:: What you should do ::
In the data below, how many lines contain the word "computer"? Answer with the number alone.

┄┄┄┄┄┄

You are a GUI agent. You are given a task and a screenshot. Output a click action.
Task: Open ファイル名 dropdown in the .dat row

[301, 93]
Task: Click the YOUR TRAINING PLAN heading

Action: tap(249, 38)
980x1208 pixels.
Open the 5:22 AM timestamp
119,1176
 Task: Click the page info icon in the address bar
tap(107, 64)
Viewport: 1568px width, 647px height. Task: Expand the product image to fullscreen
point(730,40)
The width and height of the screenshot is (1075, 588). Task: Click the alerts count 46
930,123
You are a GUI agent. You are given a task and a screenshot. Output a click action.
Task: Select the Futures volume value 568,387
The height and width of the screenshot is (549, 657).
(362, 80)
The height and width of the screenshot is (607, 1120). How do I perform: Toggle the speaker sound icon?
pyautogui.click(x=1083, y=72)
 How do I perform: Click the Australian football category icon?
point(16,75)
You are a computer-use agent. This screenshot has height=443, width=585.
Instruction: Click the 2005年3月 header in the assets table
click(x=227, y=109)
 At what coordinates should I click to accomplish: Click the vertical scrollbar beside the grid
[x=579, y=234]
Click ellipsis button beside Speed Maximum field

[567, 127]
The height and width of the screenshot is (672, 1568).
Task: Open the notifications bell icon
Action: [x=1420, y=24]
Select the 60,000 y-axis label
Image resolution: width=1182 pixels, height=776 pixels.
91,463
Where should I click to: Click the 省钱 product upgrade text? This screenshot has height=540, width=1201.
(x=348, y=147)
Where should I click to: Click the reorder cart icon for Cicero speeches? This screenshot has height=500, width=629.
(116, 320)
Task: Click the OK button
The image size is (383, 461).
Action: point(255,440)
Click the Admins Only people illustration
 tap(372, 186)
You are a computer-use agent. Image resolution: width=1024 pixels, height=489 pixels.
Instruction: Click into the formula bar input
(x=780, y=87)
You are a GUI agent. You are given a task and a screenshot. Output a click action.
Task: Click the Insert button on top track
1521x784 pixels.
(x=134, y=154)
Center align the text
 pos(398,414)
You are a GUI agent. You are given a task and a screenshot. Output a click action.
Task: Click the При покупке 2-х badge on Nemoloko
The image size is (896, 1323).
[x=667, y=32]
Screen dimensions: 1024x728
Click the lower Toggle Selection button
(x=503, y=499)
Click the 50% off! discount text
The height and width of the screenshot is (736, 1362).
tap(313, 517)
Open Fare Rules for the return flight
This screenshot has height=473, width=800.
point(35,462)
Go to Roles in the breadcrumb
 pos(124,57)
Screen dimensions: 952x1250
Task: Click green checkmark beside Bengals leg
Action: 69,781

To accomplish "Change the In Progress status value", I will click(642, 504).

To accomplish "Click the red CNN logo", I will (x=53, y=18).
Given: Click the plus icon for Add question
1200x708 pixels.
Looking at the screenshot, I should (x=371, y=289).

┄┄┄┄┄┄

:: Result of this exercise ::
2